What Really Forced Their Hand

A combination of antitrust lawsuits and Name, Image, and Likeness chaos left the NCAA with no viable alternative to direct payments. On June 6, 2025, Judge Claudia Wilken granted final approval of the House v. NCAA settlement, which required billions in back pay to former athletes for lost NIL opportunities.

Federal judges ruled the NCAA illegally restricted athletes from profiting off their own identities. This massive liability exposed the legal weakness of the amateur model. Meanwhile, wild west NIL deals created competitive imbalances the NCAA couldn’t control. Booster-funded collectives were essentially paying players under the guise of endorsement deals. The new policy allows schools to share up to 22% of average power-conference athletics revenue, roughly $20-21 million per school initially. A structured payment system became the only path forward.
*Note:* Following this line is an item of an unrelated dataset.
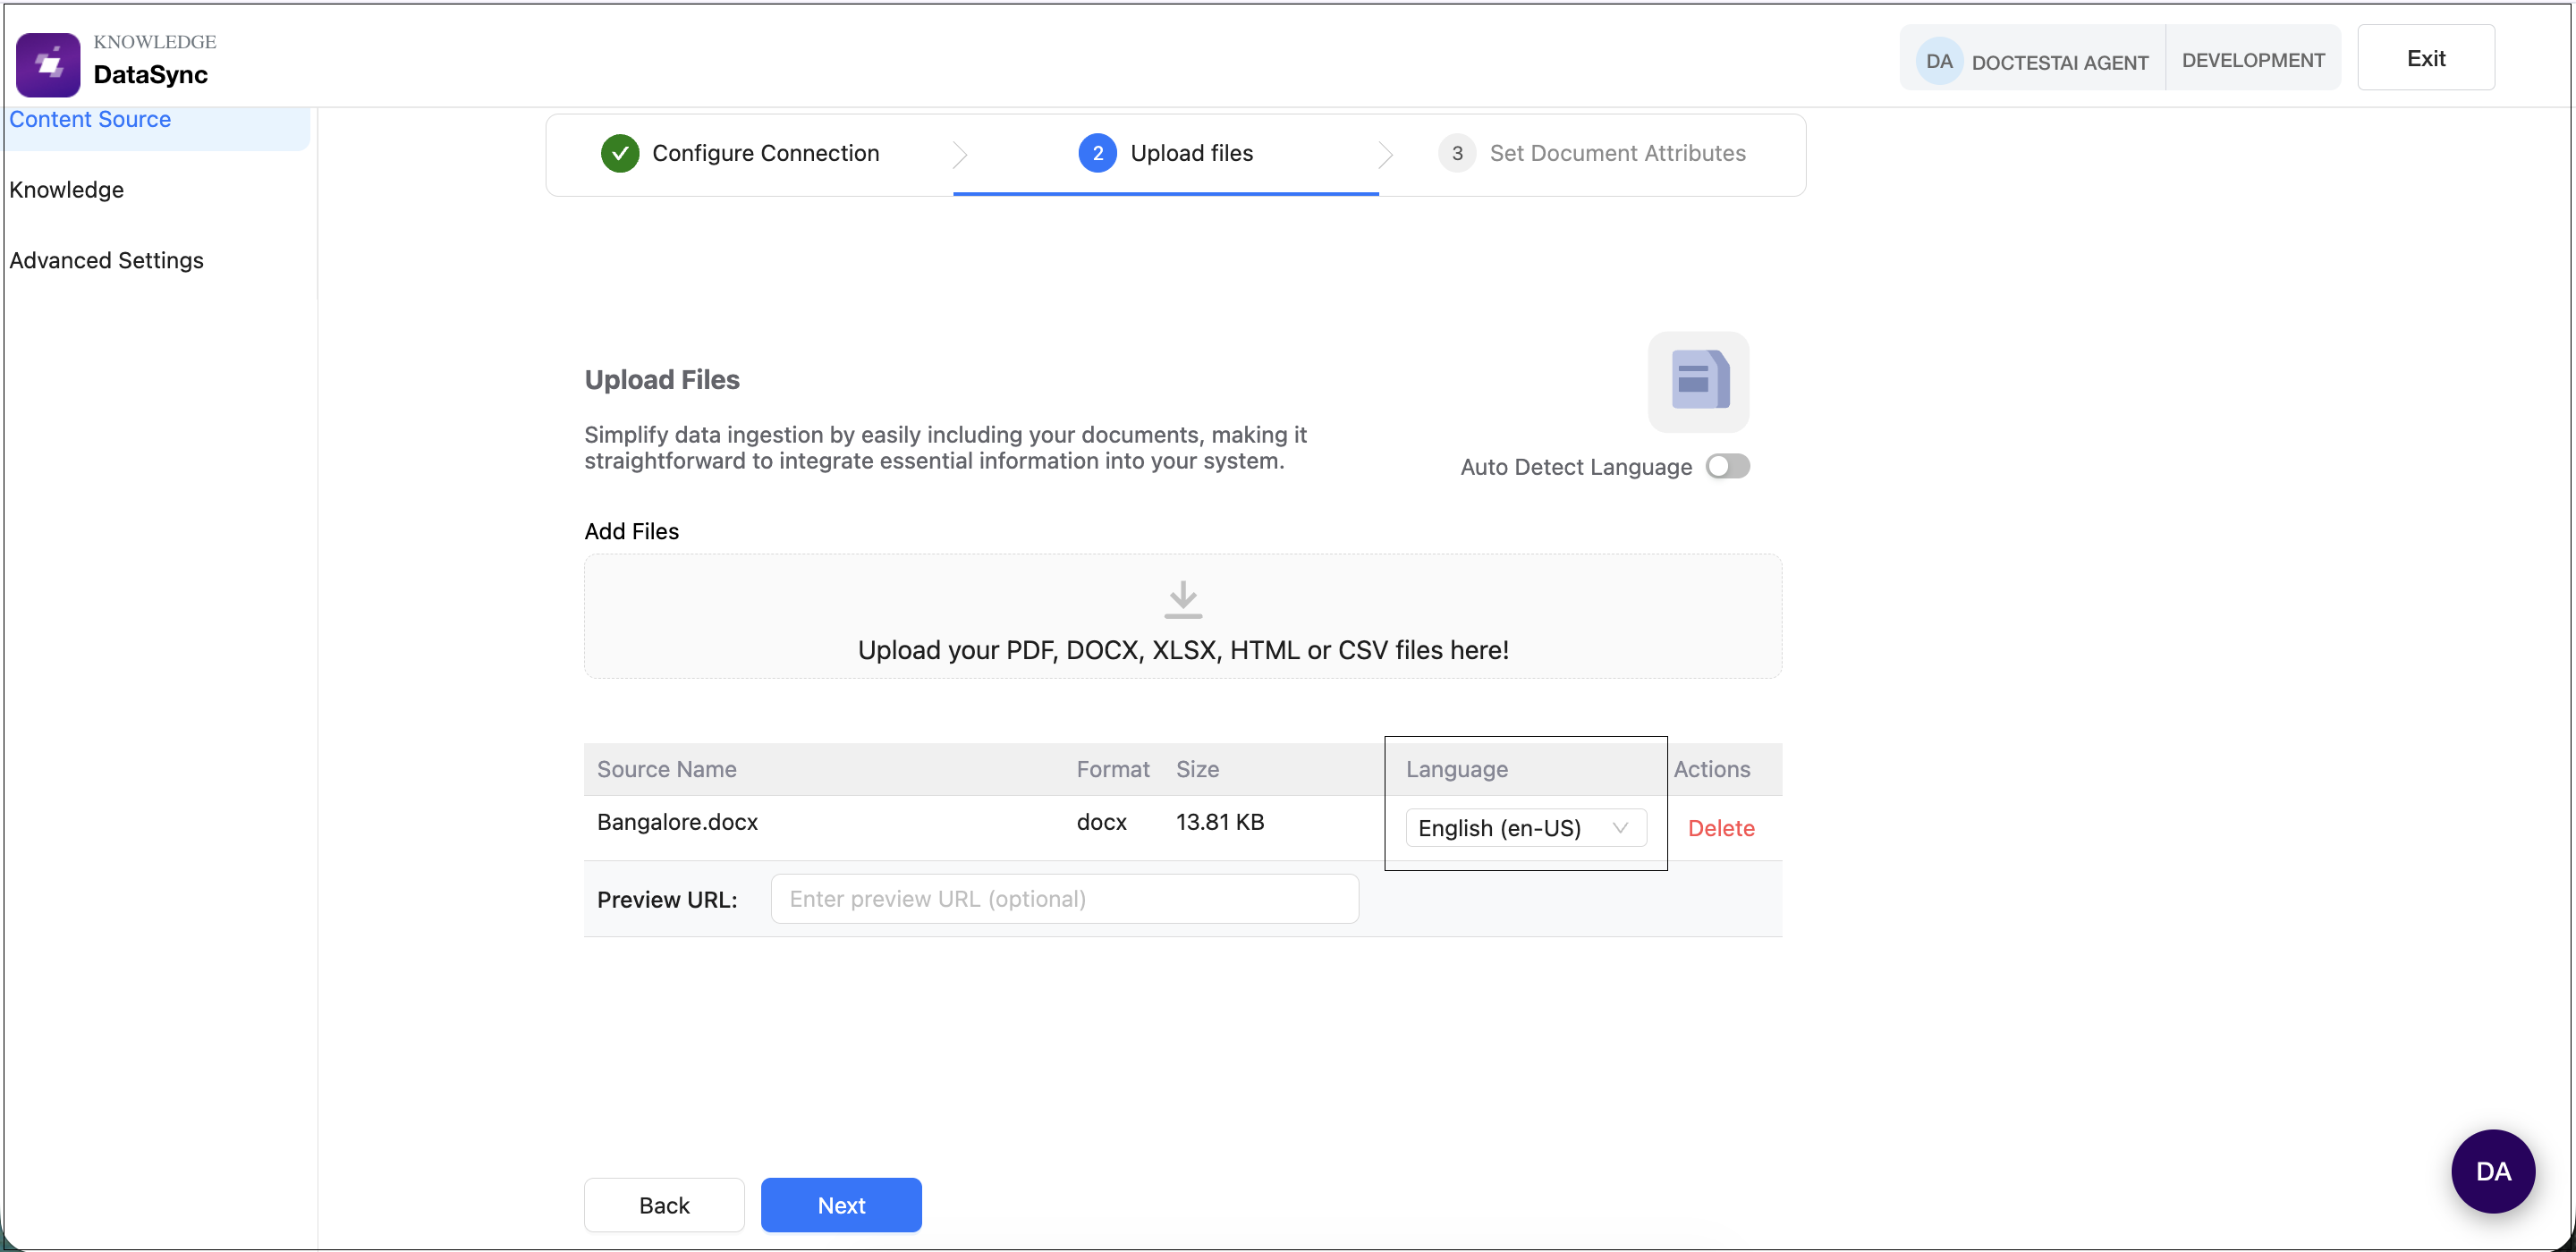
Task: Click the document file illustration icon
Action: click(x=1698, y=381)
The Money Was Always There

College sports generate billions annually, proving the NCAA always had the financial capacity to compensate athletes fairly. NCAA Division I schools collectively earn over $18 billion per year from athletics, primarily football and basketball. Television contracts alone bring in billions, with the March Madness deal worth $8.8 billion over 14 years.

Yet athletes saw none of this revenue despite being the product fans paid to watch. Coaches and administrators earned multi-million dollar salaries while players received only scholarships worth $50,000-$70,000 annually. Top college football coaches make $8-12 million per year, more than NFL head coaches. The money existed all along. The NCAA just chose not to share it.